Created attachment 49795 [details] [review] This diff shows what was removed from the conflicts file. Use this to view the decisions taken to resolve any conflicts.
Changing status from NEEDINFO to NEW.
Just to remind, the final patch is ripe to apply, at http://bugzilla.gnome.org/attachment.cgi?id=49791&action=view Over from me.
Created attachment 51465 [details] Perl script that merges new keysyms into gtk/gtkimcomposesimple.c Read http://bugzilla.gnome.org/show_bug.cgi?id=167940#c16 on how the script works and how to generate the input files. The input files need a bit of processing, see also the script source for more references. Once you run the script you will get information on how to generate the final version of the keysyms table found in gtk/gtkimcomposesimple.c In the next attachment I provide the sample input files that work for me.
Created attachment 51466 [details] Input files for script, can be used as test case. Contains input files and the resulting output files after you run the script. You can easily regenerate the input files for Greek or any other language.
X-linking with this bug report in Ubuntu: http://bugzilla.ubuntu.com/show_bug.cgi?id=15414
I am marking this bug as DUPLICATE, because: 1. I have started a new bug report about these issues, join at "Synch gdkkeysyms.h/gtkimcontextsimple.c with X.org 6.9/7.0" http://bugzilla.gnome.org/show_bug.cgi?id=321896 2. There is a new Compose file in Xorg 6.9/7.0 that contains Ancient Greek, Cyrillic and support for many more languages.
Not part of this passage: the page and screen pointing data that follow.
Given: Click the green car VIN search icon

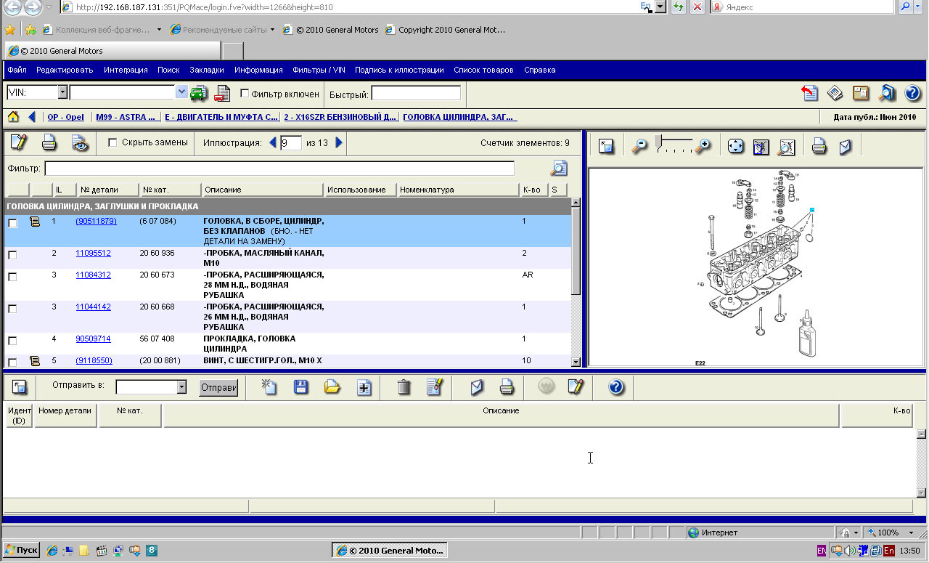Looking at the screenshot, I should (x=199, y=93).
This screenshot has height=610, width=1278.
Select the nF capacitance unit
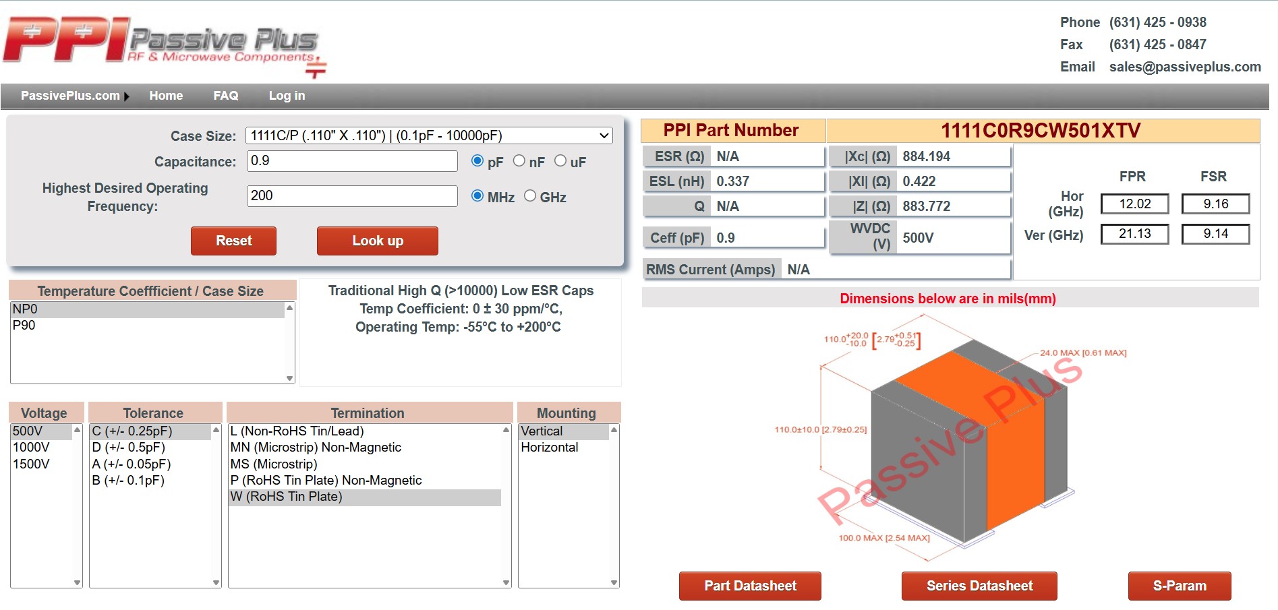[519, 160]
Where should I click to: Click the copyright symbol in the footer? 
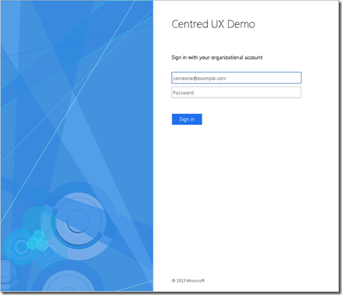point(173,280)
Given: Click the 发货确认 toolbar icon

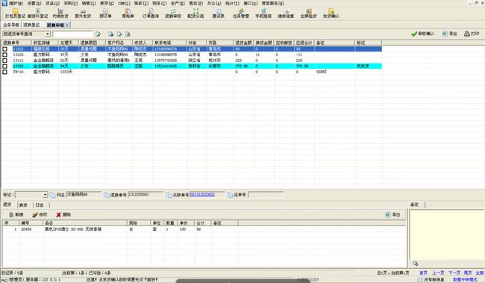Looking at the screenshot, I should click(331, 13).
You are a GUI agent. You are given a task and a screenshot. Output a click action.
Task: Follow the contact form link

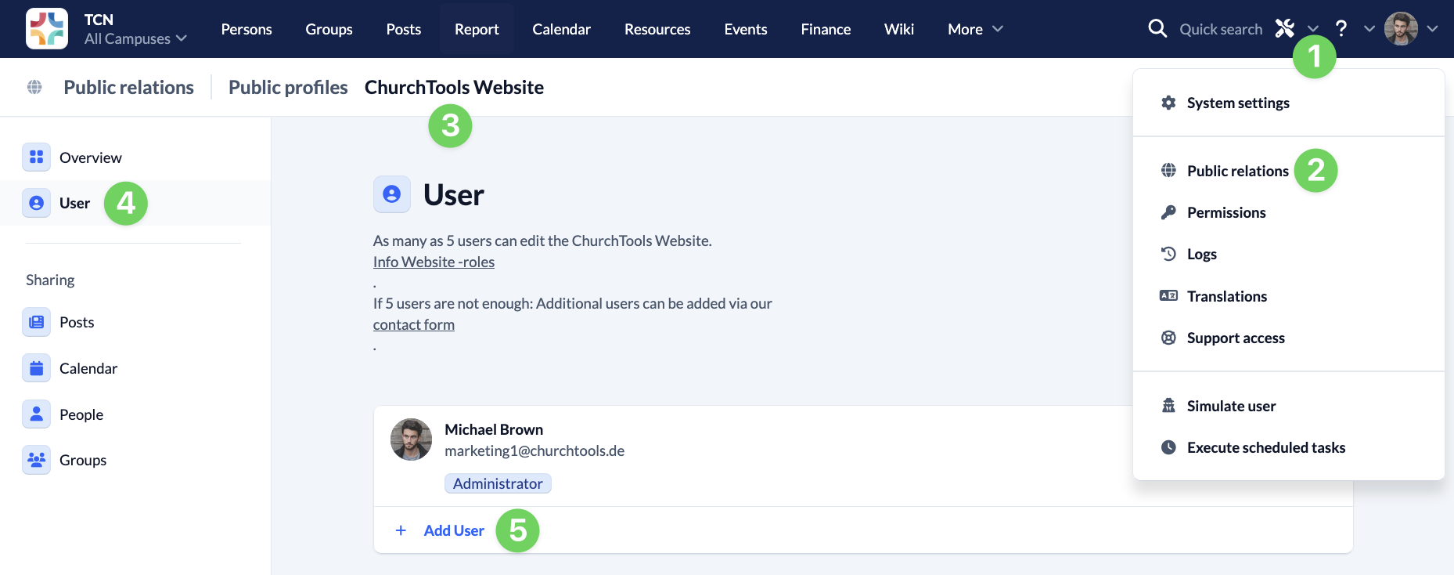(413, 324)

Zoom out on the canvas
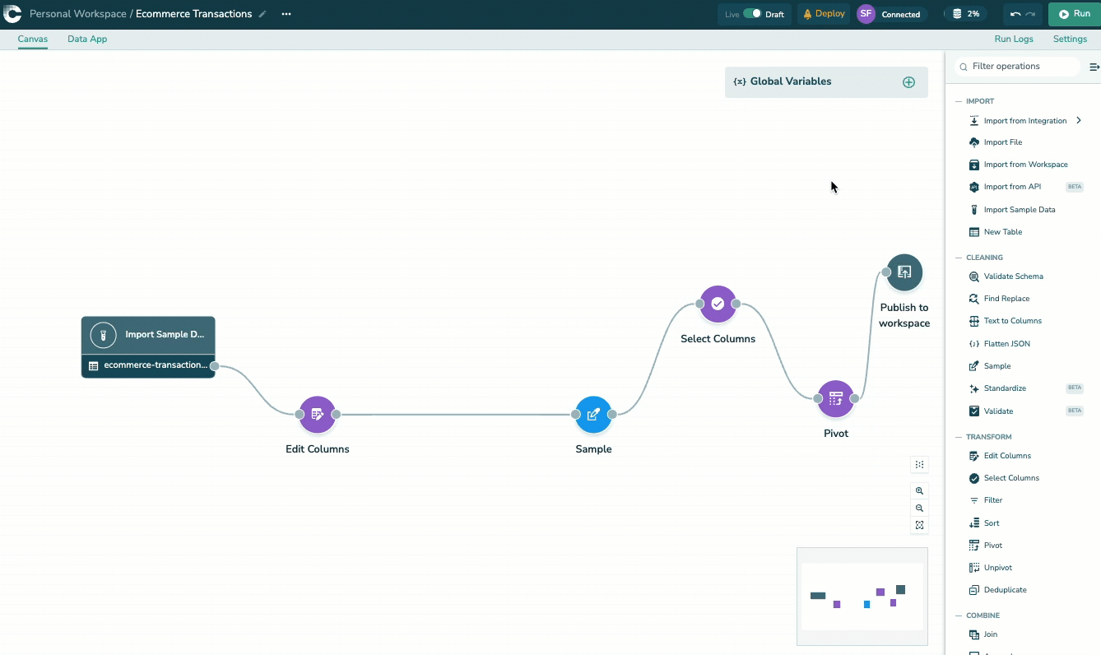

Therefore, the issue now is not updating gtkimcontextsimple.c but rather recreating it easily from upstream. Also, gdkkeysyms.h needs to be updated as well. 3. This bug report has become very long; the first part, comments 1-13 is investigations while from #14 onwards is the actual report. *** This bug has been marked as a duplicate of 321896 ***
A reminder: This bug report has closed and a new one, bug 321896, has been created which is cleaner and followed better. There are there people watching this closed bug report, one of which just registered. I will be moving those three contacts to watch the new bug.